Task to complete: Begin the copy at the line containing "At what coordinates" in the data below and end it at the line containing "This screenshot has width=600, height=499.", keeping each line exact and leaving out pictures.

Dataset entries
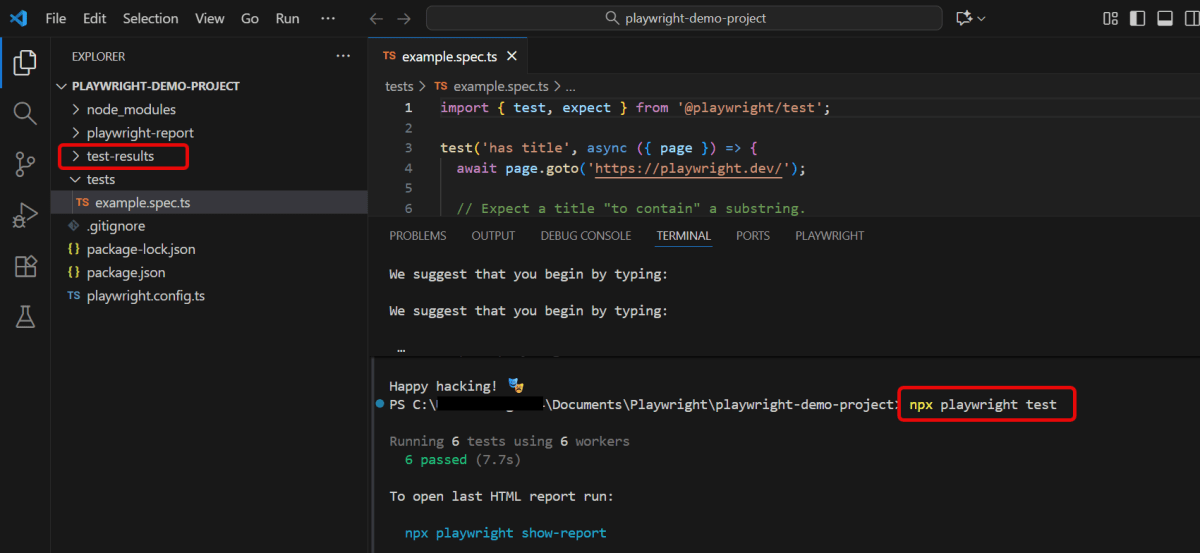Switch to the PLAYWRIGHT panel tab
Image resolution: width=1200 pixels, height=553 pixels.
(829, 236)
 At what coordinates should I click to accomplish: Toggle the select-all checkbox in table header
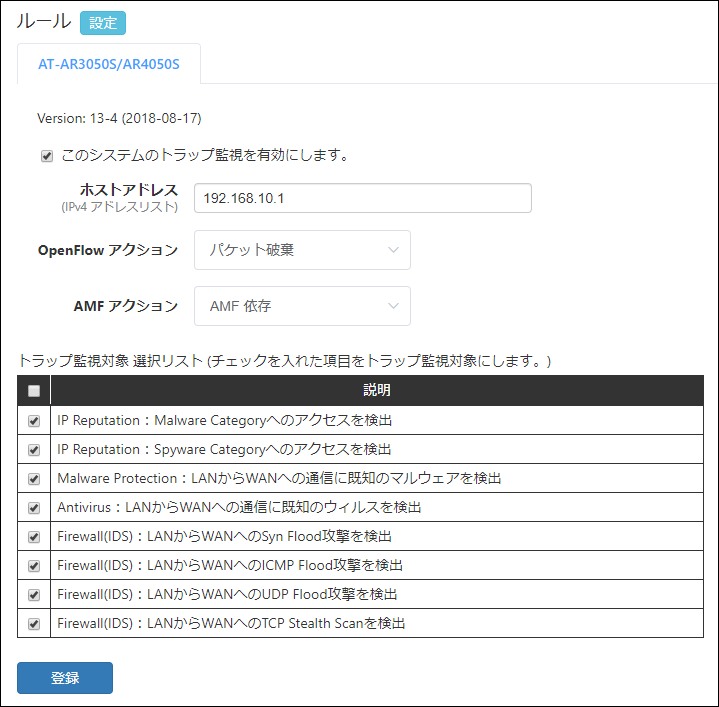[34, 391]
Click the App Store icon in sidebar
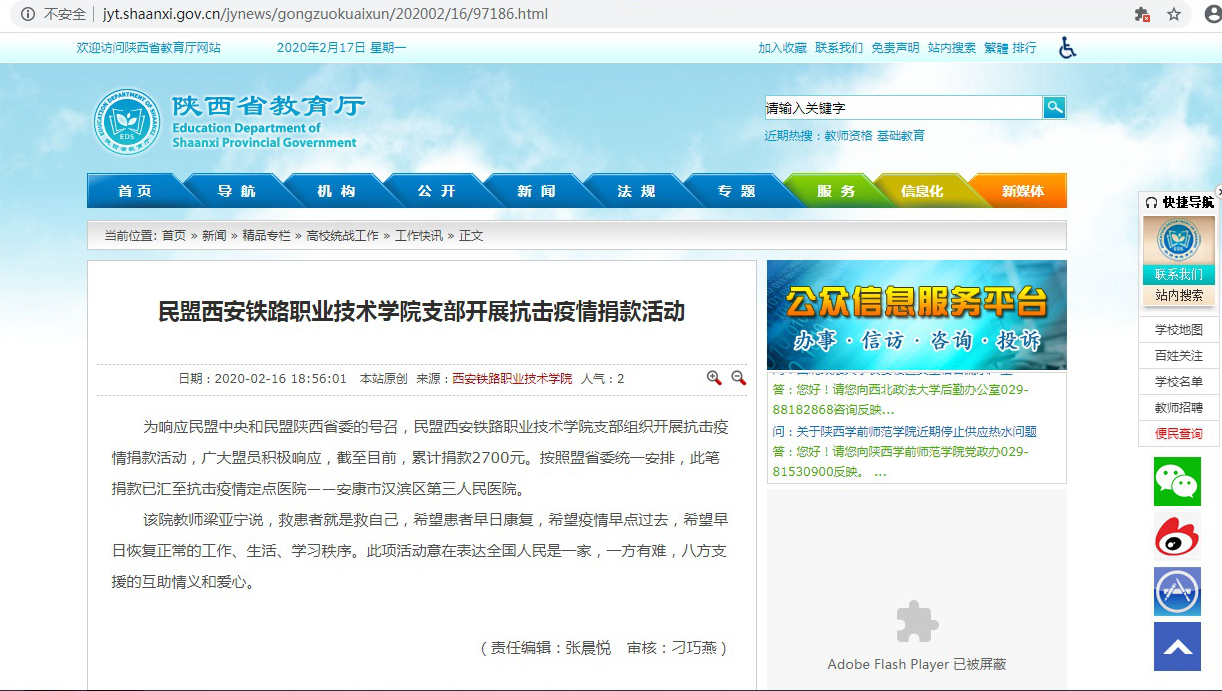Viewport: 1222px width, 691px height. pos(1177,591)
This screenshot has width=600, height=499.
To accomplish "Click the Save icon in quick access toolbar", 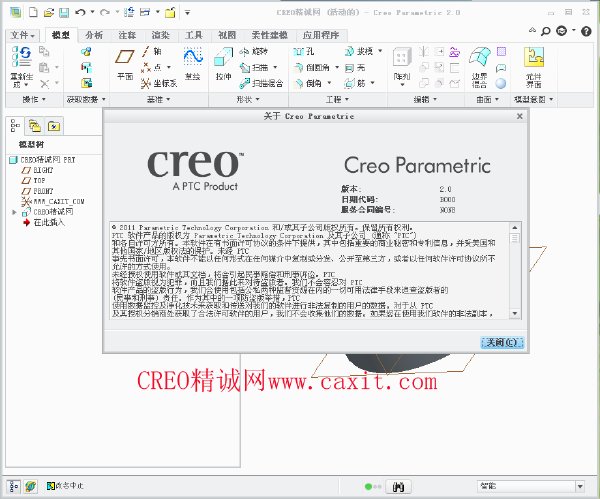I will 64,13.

Solution:
 At what coordinates should I click to accomplish: Toggle the select-all checkbox in table header
[34, 391]
Click the App Store icon in sidebar
Viewport: 1222px width, 691px height. pos(1177,591)
This screenshot has width=600, height=499.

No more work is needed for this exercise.